Félix Montan, Pregón Digital. – Por años, lo conocedores de los tratados internaciones, los cientístas de la globalización e industriales del mundo, se han enfrentado a la realidad de un mercado muy competitivo y lleno de mentiras, para hacer que sus marcas tengan un impacto en la mente de los potenciales clientes.
Un ejemplo de esto, lo constituyen las marcas mundiales en empaques de color o con significado verde, intentando cautivar a mayor cantidad de clientes con la idea de que son respetuosas con el medio ambiente. Esta acción no solo es una practicas de las marcas alimenticias, aquí entran las industrias del automóvil, el mercado de viaje entre muchas otras.
Costa de Marfil, ubicado Africana Occidental, es el mayor productor mundial de cacao. Pero los compradores de chocolate desconocen que la mayoría de esta cosecha se realiza con manos de obras infantil incluyendo niños que son comprados a traficantes que viven como esclavo en los campos productores, las mayorías de las marcas coinciden en que su producción se hace bajo los estándares del cuidado medioambiental y sin mano de obras esclavizadas.

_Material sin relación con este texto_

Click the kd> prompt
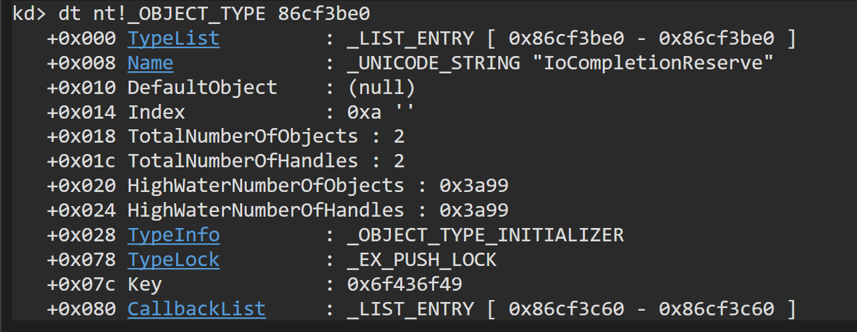 tap(30, 14)
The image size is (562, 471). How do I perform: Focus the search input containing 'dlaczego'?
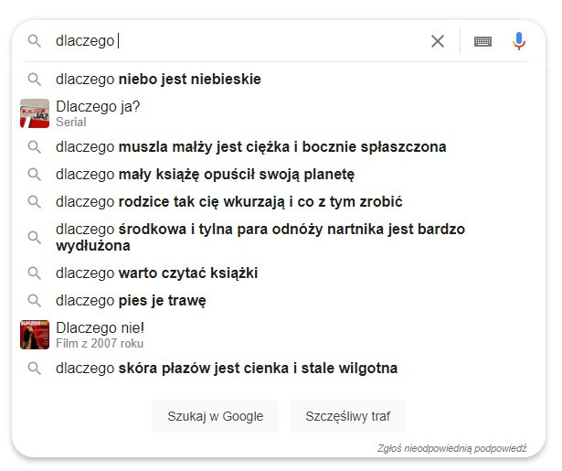[x=239, y=41]
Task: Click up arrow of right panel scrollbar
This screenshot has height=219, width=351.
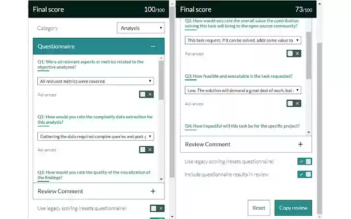Action: pyautogui.click(x=319, y=4)

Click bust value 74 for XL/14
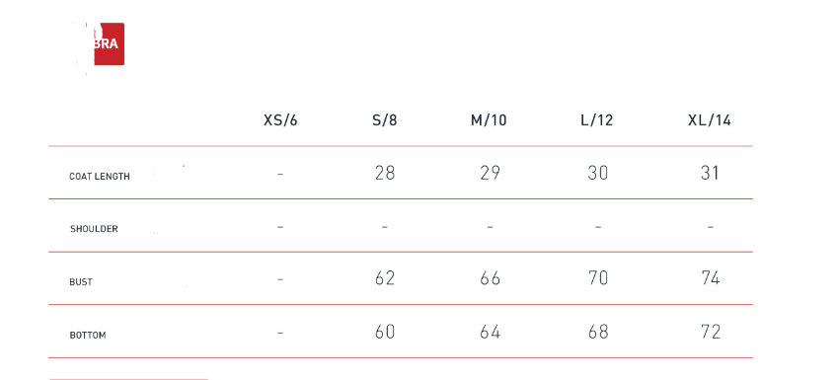click(711, 278)
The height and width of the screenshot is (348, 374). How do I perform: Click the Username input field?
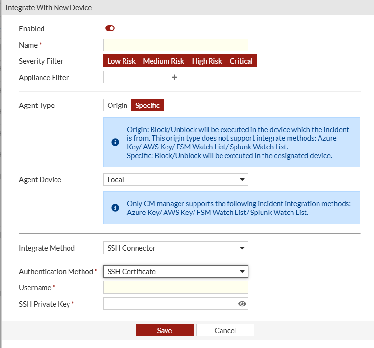click(x=175, y=287)
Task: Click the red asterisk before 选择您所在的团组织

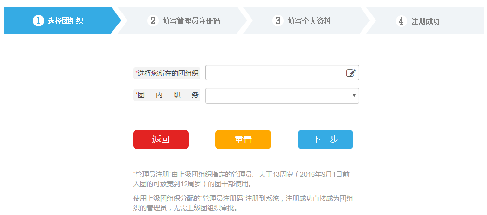Action: pyautogui.click(x=137, y=73)
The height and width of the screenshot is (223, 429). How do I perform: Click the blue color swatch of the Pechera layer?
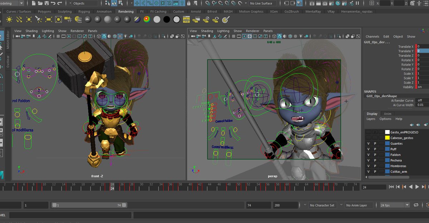click(x=387, y=160)
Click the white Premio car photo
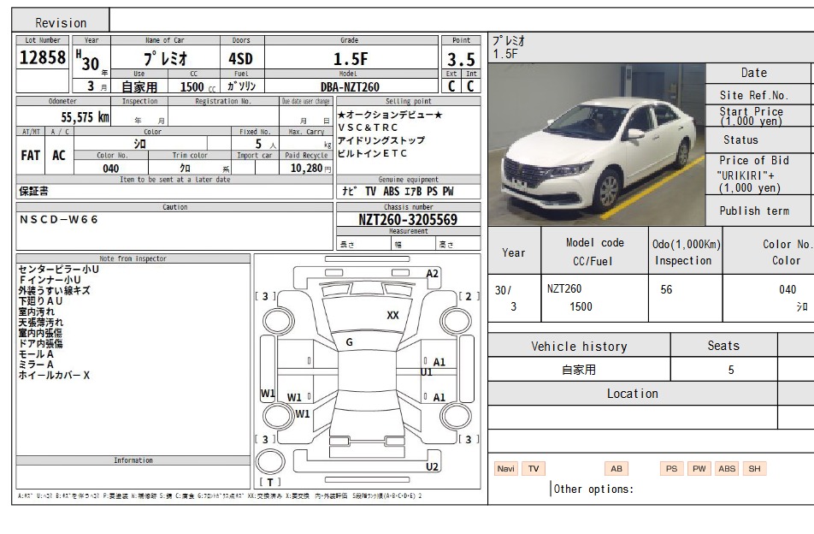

Recientemente, acece a un informe, donde el cacao dominicano, cumple con las mayorías de las características de sostenibilidad. No hay explotación infantil, los suelos son orgánicos y la intermediación se ha reducido entre los pequeños productores y los exportadores, eso ha mejorado el precio, lo que algunos califican de un verdadero mercado justo.
Silvia Cuter, representante de una chocolatera de marca mundial, dijo recientemente que, ha decidido no comprar cacao a la nación antes dicho, debido a los fertilizantes, utilización de mano de obras infantil entre otras cosas, razón por la cual prefiere la compra de este producto a dominicana, una productora que es un ejemplo vivo del comercio justo en el rublo cacao.